> **PROMPT**
Could you print exactly the lines from the one that contains "Task: Click 取消 to dismiss the dialog" to the end of the data, both ends included, and nothing else? Skip the pictures.

-------- TASK INPUT --------

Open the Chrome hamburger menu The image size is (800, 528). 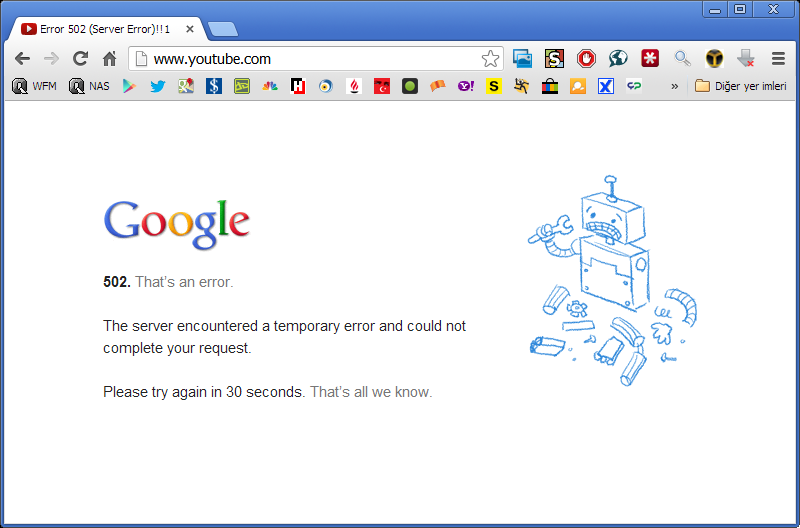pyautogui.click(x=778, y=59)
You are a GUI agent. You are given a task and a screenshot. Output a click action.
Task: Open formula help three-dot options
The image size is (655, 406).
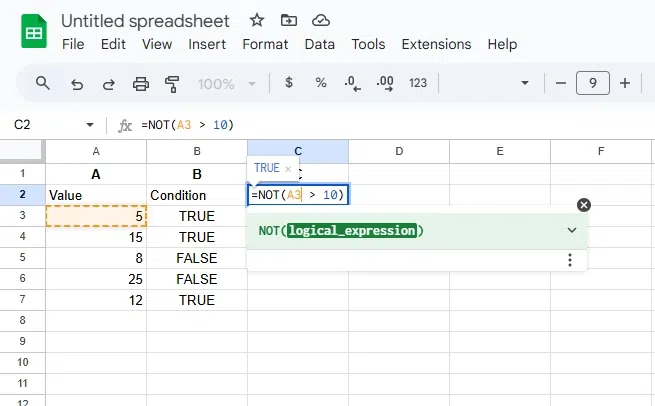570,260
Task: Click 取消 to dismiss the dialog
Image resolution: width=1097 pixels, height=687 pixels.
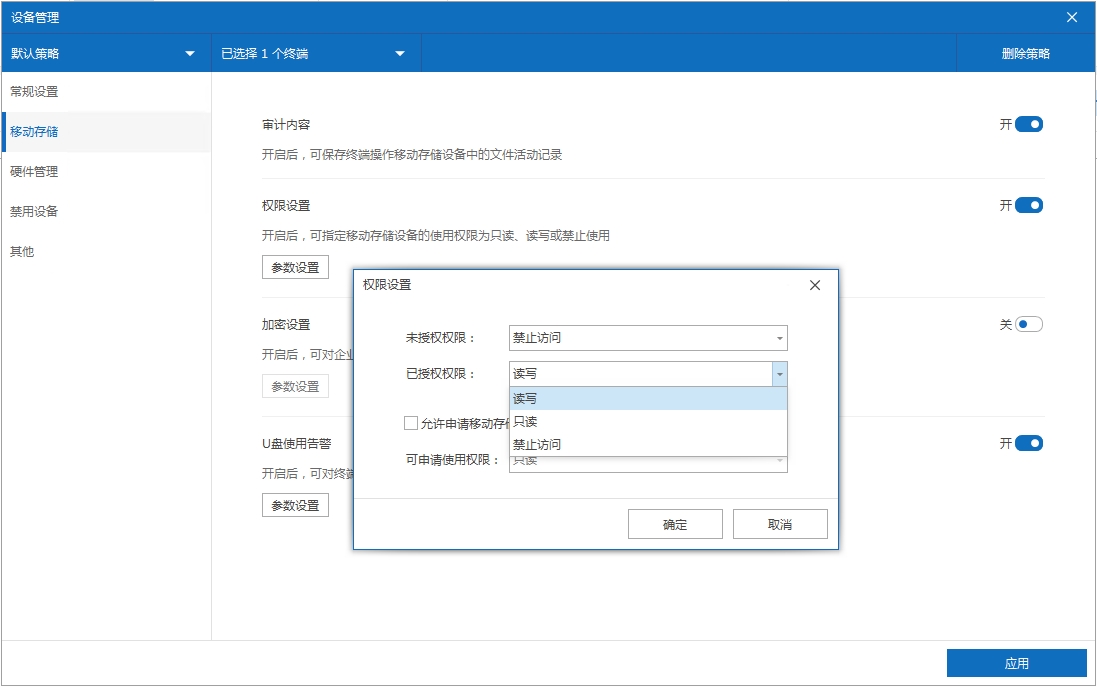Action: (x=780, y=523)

--------

> **ANSWER SECTION**
Task: Click 取消 to dismiss the dialog
Image resolution: width=1097 pixels, height=687 pixels.
Action: (x=780, y=523)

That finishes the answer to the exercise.